Task to complete -> Please repeat exactly the lines from the one containing "The width and" through the last line of the records, both included, and nothing else, leaving out any pictures.

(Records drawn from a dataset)
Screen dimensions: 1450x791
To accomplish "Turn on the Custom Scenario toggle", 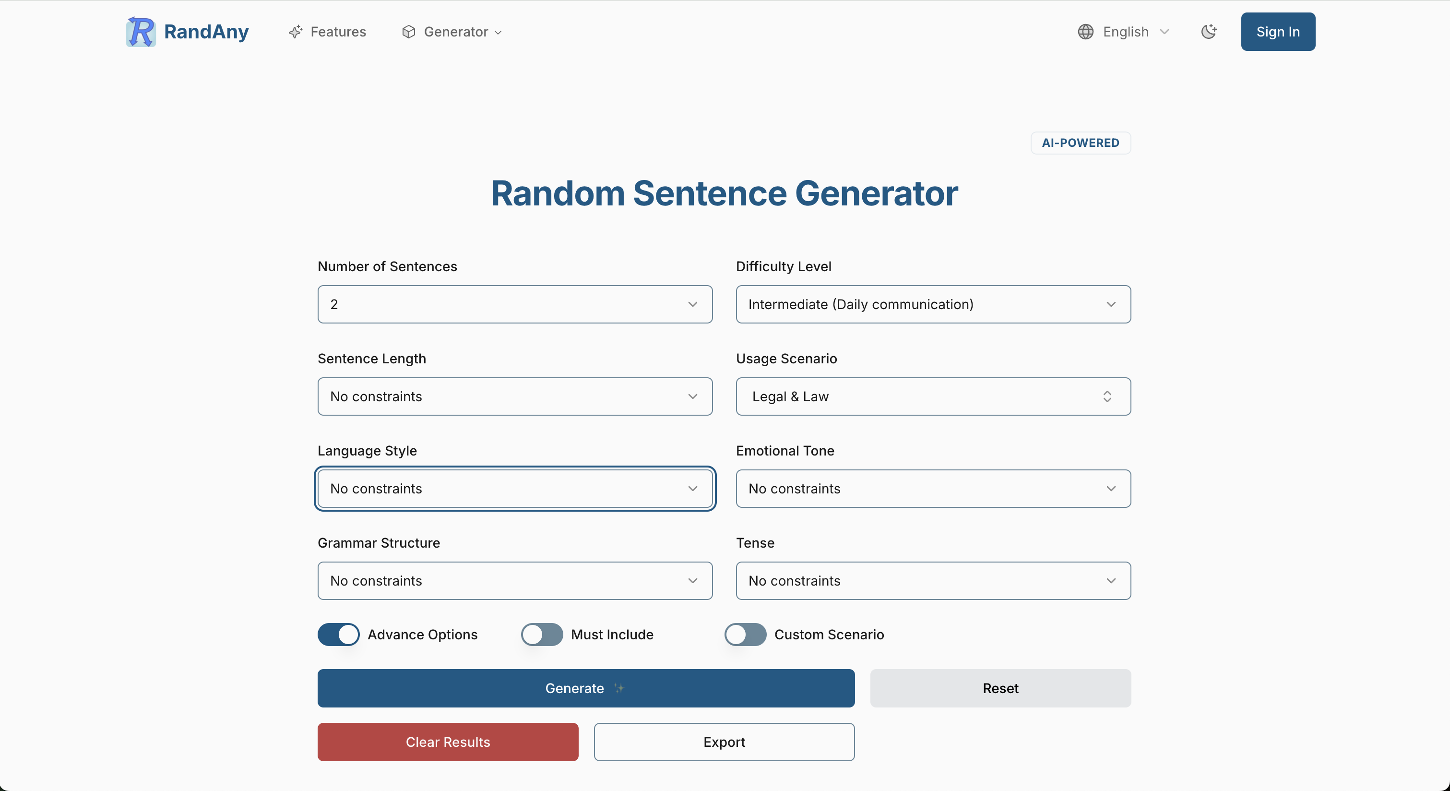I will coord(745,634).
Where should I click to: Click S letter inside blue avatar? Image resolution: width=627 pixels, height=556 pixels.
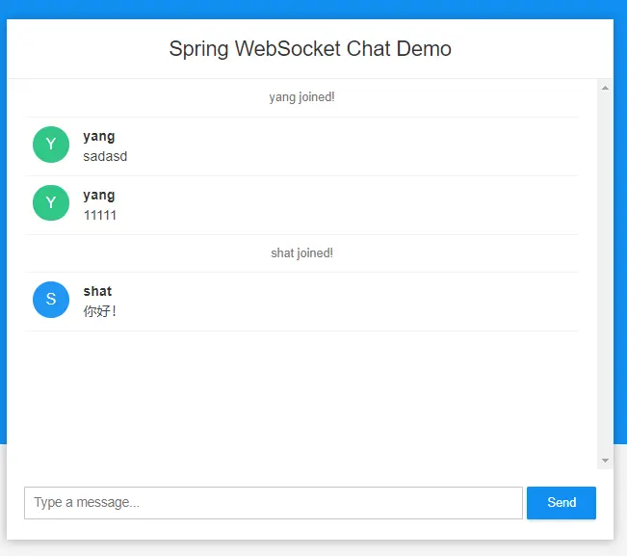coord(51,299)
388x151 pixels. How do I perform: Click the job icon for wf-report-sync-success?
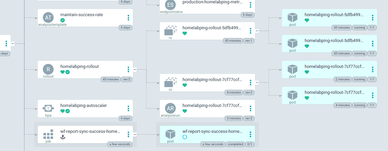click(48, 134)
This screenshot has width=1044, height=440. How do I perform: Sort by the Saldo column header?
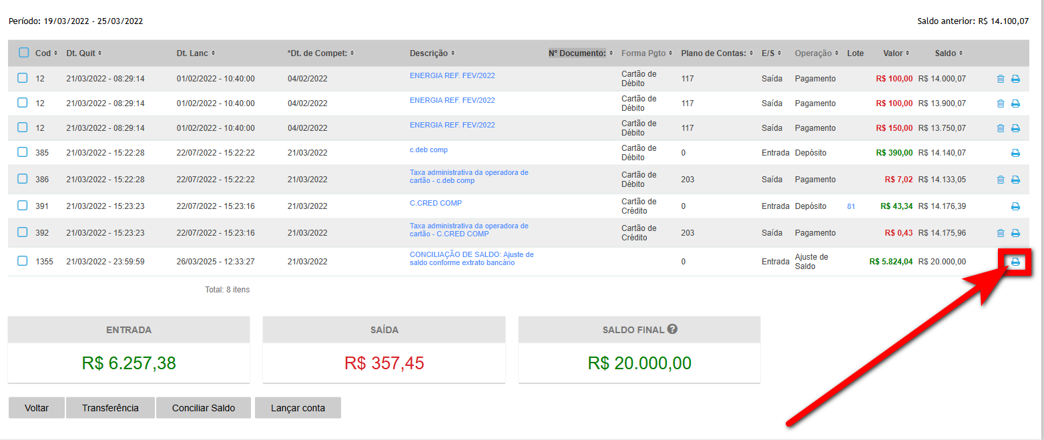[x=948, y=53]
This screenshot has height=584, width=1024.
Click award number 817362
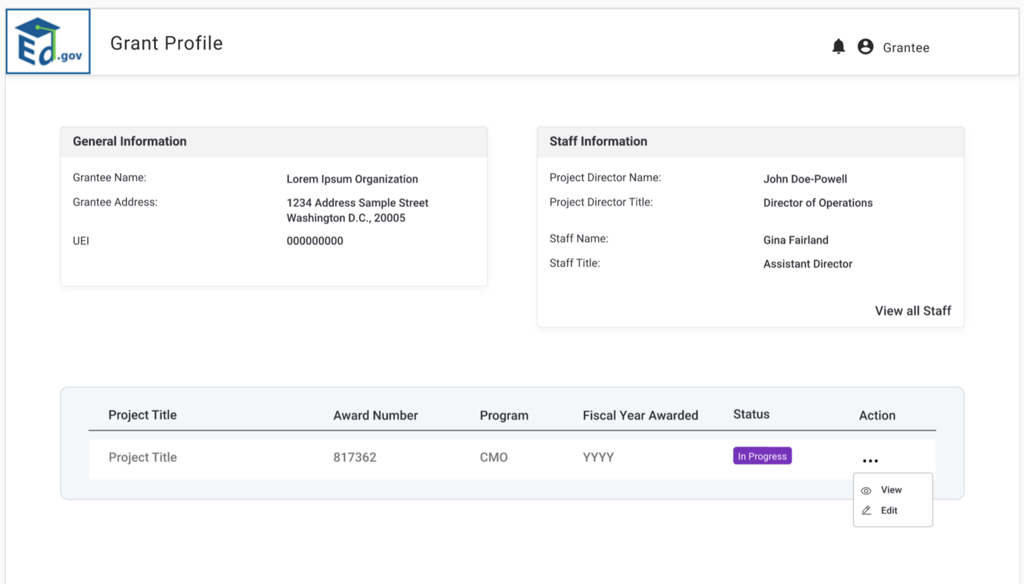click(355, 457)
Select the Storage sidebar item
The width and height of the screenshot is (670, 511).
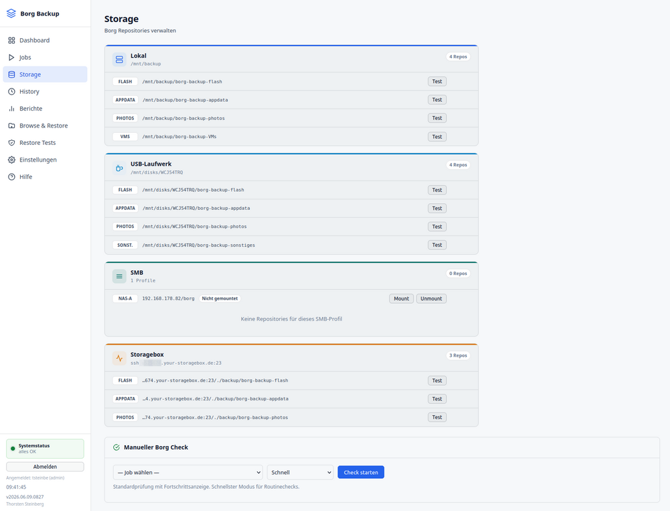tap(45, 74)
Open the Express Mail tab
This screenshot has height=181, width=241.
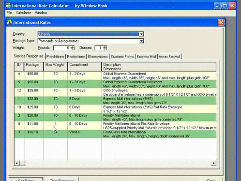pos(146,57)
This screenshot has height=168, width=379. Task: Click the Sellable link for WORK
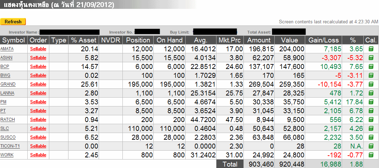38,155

Task solution ->
The width and height of the screenshot is (670, 511).
tap(45, 74)
Open the Express Mail tab
This screenshot has height=181, width=241.
pos(146,57)
This screenshot has height=168, width=379. Task: Click the Sellable link for WORK
38,155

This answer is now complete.